Winning the Battle, Not the War

We are constantly reminded of our weaknesses.

Ice cream.

Chocolate.

Bikini season.

Cellulite.

Fine lines and wrinkles.

Gray hair.

It is rare we are reminded of how strong we are. Despite the amount of ice cream and chocolate we may eat.

It is time we celebrate women (and men) for the true strength we embody.

Sure, sometimes we might eat a little extra ice cream. Maybe even a candy bar. Or two.

But in the end what will be remembered is not our absolute ability to put down the bag of chips or the chocolate bar, but the ability to enjoy these things.

Food is not the enemy and our desire to conquer it is winning the battle, and not the war.

The war our country has launched against obesity is worthwhile.  Far too many people suffer from obesity-related health conditions.  With our bodies as our guide to what we want, a little ice cream or chocolate is not our enemy.  The real enemy is the voice that tells us we are wrong when we eat a little extra of either.

Moderation does not mean eating the exact right amount of everything every time.
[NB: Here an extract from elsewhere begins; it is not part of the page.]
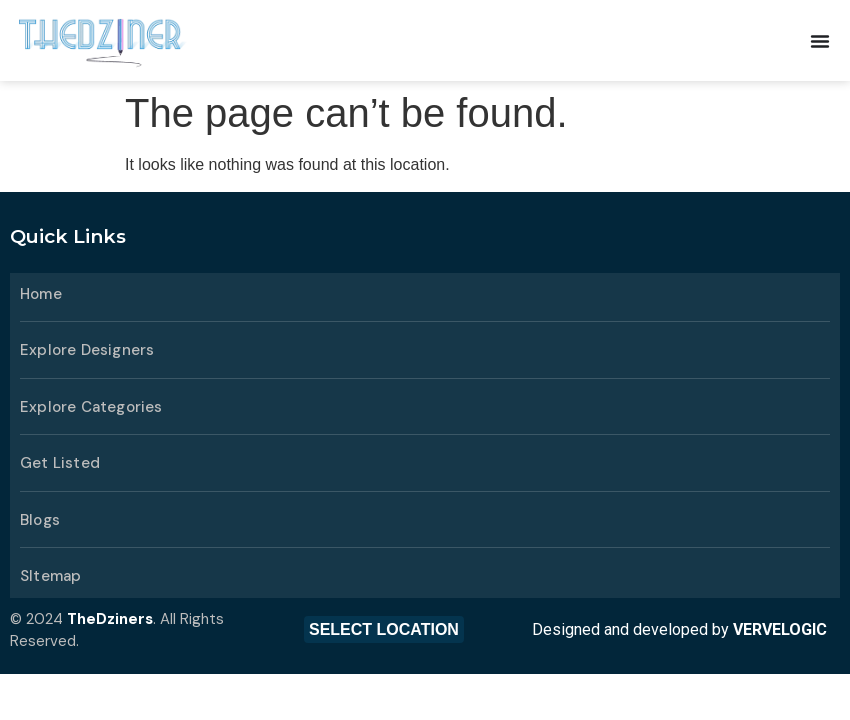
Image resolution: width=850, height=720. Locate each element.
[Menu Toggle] (820, 41)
Moderation goes both ways, in the direction of too little, and too much.  It is a balance that can swing a little to the left and right, without damage. That is the beauty of the human body. To enjoy chocolate and go on. Perhaps you will enjoy a carrot the next day. Or maybe another piece of chocolate.

Eating the ice cream or chocolate might not be the best thing for you. If, for your health, you must avoid these foods then by all means do it. For your health. If, for your weight loss plan, you want to cut down on these foods, then that’s your choice and more power to you.  A little piece of chocolate or a small bowl of ice cream may even be allowed on that weight loss plan, or another eating healthy plan.  But, whatever you do (or, eat), it is not sinful to eat a little extra ice cream. or chocolate. And it is not the embodiment of strength to choose carrots over chocolate every time. In fact, in our world, sometimes, choosing the chocolate takes more strength.  And, winning the war requires that kind of strength, to listen to our bodies when we want carrots, or chocolate.